In the California case, twelve ordinary citizens, none of them platform engineers, machine learning researchers, or child development experts, had to determine whether Meta’s and YouTube’s platform design was “negligent.” They deliberated for nearly 44 hours over nine days. They heard competing expert testimony, reviewed internal documents, and ultimately rendered a binary verdict: liable or not liable. And they made their best judgment.
Even assuming they made the correct call, this verdict tells other companies nothing actionable about what specific design practices constitute reasonable care going forward, or what standard of care AI companies should be meeting tomorrow. And by the time the appeals in this case are resolved, which could take years, the technology will have evolved dramatically. The design features at issue will have been updated, replaced, or supplemented by new ones. The tort system looks backward. The technology moves forward.
IVOs: Stepping into the Breach
Courts should hold companies accountable. But accountability after the fact is not the same thing as safety going forward.
We need a system that empowers experts to determine the standard of care before a harm is committed, so that AI companies actually know what is expected of them and can be held accountable if and when they fall short. Independent Verification Organizations are designed to do exactly that: they define and enforce a heightened standard of care, through proactive verification rather than retroactive litigation.
Under the IVO framework, the government sets outcome-based objectives: goals like ensuring AI systems do not provide material encouragement of self-harm, or that platform design features do not exploit the developmental vulnerabilities of minors. Independent, expert-led organizations then develop the technical criteria and testing protocols to verify whether companies are meeting those outcomes. Companies that achieve verification earn a trusted seal of approval signaling that a heightened standard of care has been met. Critically, these criteria are continuously updated to keep pace with technological change, something no legislature, regulator, or court can do.

* Complete the following:
(A) In the passage on AI accountability, how long did the California jury deliberate?
(B) Carry on the passage on AI accountability from its last sentence.
The items after this passage come from a separate source.

* Dataset excerpts:

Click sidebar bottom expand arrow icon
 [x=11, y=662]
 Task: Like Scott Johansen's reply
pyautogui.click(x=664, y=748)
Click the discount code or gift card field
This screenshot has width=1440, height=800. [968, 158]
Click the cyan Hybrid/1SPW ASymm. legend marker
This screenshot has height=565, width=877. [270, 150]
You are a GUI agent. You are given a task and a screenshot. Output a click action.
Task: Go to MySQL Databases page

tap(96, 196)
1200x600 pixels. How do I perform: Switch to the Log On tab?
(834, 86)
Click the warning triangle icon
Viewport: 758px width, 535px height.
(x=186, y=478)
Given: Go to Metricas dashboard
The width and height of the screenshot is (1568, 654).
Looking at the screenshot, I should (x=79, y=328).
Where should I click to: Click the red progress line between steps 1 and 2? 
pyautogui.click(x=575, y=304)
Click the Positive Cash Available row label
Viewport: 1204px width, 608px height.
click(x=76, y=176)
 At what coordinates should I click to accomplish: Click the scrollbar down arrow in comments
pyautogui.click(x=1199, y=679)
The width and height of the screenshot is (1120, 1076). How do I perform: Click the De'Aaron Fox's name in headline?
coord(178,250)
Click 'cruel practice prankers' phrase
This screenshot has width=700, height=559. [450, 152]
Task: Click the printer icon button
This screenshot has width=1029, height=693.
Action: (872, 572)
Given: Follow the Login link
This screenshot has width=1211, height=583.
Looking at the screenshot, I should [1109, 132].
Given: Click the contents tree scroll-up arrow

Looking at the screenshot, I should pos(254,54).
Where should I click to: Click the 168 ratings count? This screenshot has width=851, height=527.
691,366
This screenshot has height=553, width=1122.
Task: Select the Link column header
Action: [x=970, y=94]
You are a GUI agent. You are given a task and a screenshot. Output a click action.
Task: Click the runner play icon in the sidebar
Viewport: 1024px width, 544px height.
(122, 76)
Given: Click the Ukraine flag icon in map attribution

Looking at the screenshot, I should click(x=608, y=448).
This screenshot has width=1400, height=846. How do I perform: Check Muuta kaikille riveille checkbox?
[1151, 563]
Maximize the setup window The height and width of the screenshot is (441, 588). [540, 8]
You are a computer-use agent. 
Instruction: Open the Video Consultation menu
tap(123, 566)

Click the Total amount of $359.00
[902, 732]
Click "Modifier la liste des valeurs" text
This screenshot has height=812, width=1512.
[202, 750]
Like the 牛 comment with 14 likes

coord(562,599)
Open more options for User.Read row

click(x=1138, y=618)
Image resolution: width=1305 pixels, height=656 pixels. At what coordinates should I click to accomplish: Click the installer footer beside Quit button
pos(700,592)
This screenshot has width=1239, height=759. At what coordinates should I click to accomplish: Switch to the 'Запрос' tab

* Results in order:
(A) Nearly 44 hours over nine days.

(B)
Had an IVO framework been in place, Meta would have needed to demonstrate, through independent expert verification, that its recommendation algorithms and engagement features met specific, continuously updated criteria for minor safety before the harms at the center of this week’s cases occurred, and before any lawsuit was filed. The standard of care would not have been determined for the first time by twelve jurors in 2026, years after the fact. It would have been defined, applied, and enforced by experts in real time, with Meta’s verification status dependent on meeting it. And if the system worked correctly, Meta would have been required to make design choices that would have, hopefully, prevented the harms from ever occurring.
A Better Approach for Better Outcomes
This week’s verdicts are both a watershed and a warning. Without a proactive, expert-led system to define what reasonable care looks like, and to update that definition as the technology evolves, we will be left with a patchwork of jury verdicts that may provide emotional catharsis, a liability cost that will be baked into the sector, but far too little practical guidance that actually prevents bad societal outcomes.
Legislation to establish IVO frameworks has been introduced in several states. We are working with partners internationally to scale the model, and are building up an ecosystem of assurance providers and deployers to operate in the IVO marketplace. The appetite for a better approach from policymakers, industry, and the public is real, and growing. The question is whether we act now, before the next verdict—or whether we wait until an army of Kevin Malones accidentally brings about the next tragedy.